2022年は三重県の四日市テニスセンターを舞台に、11月9日から12日までを国内大会、13日から16日までを国際大会として実施する。国内大会優勝者は希望により先述のIMGアカデミー、ムラトグルー・アカデミーのどちらかに参加でき、続いて開催される国際大会の出場権も獲得。国際大会で優勝すれば豪州オープンジュニアへの出場権が得られる仕組みだ。

四日市ではATPの下部ツアーであるチャレンジャー大会の開催実績があり、テニスを行う環境が整う。三重県自体も2018年にインターハイを開催しており、大会運営の経験がある。日本、オーストラリア、三重県、四日市市それぞれのテニス協会とタッグを組んで実施される。

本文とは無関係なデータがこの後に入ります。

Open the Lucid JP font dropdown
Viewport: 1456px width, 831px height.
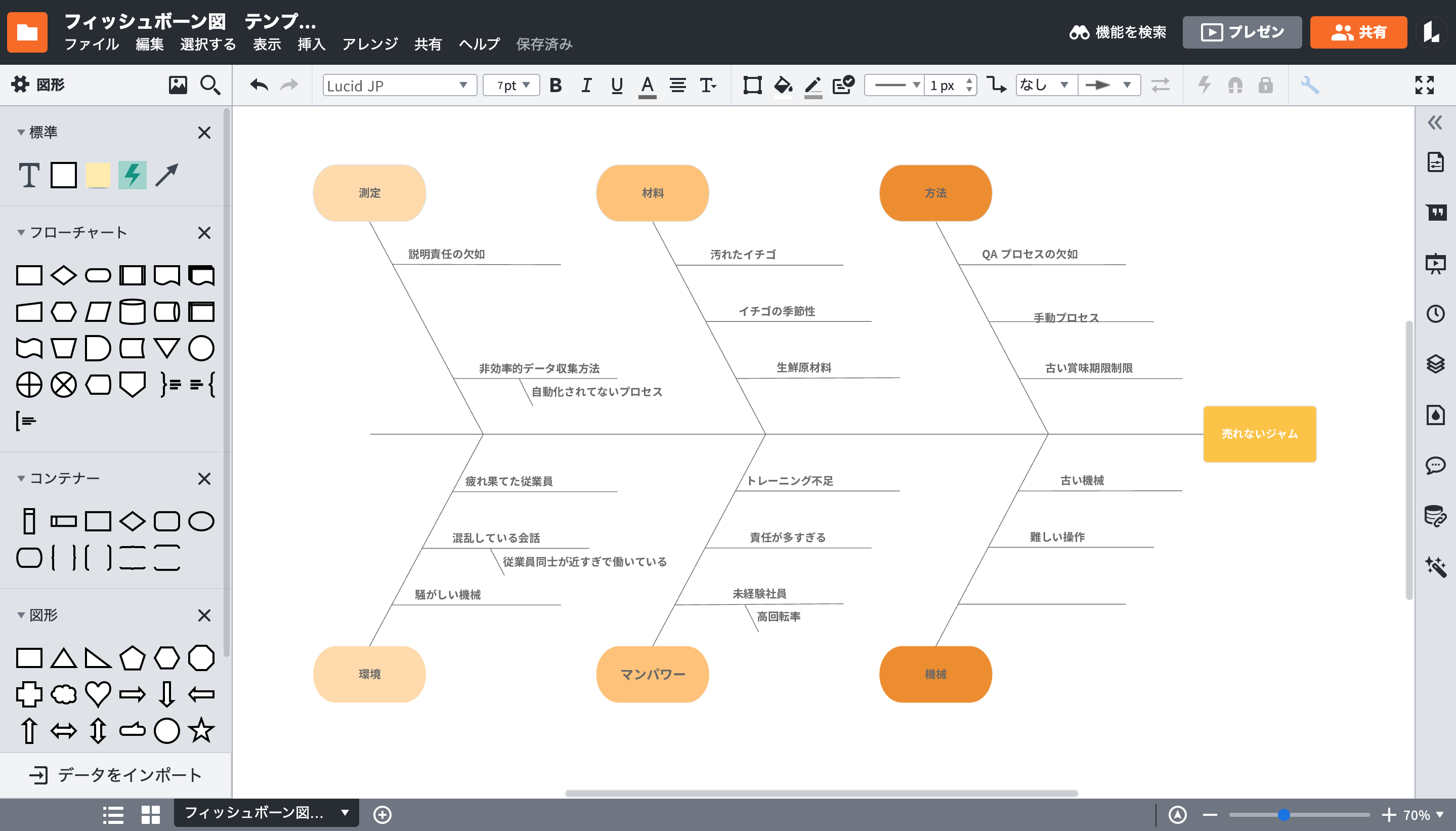[x=399, y=85]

「テニスはどうしても欧米中心になりがちです。アジア人は体格的にも恵まれていないだけでなく、地理的にも恵まれていません。というのも大会は欧米での開催が多く、そうするとアジア太平洋の選手は飛行機移動が増えて経済的な負担も大きいんです。そういう選手にチャンスを与えたい、テニスの未来に貢献したいという想いで(日本での大会を)やっています」(鈴掛氏)

各国トップレベルのジュニアの選手が日本に集まって来る。日本の選手たちにとっても世界基準を体感できる場となり、いずれは国際舞台へ挑戦する機会にもなる。

「『希望』や『夢』を感じてもらえる機会を作りたいと思っています。もちろん企業活動なので私たちの商品も使っていただき、『DUNLOPの商品を使っている選手は強いね』と思ってもらえるといいですね」(鈴掛氏)。

注目の大会は11月9日に始まる。来年1月の全豪オープンジュニアの切符を掴むのはいかに――。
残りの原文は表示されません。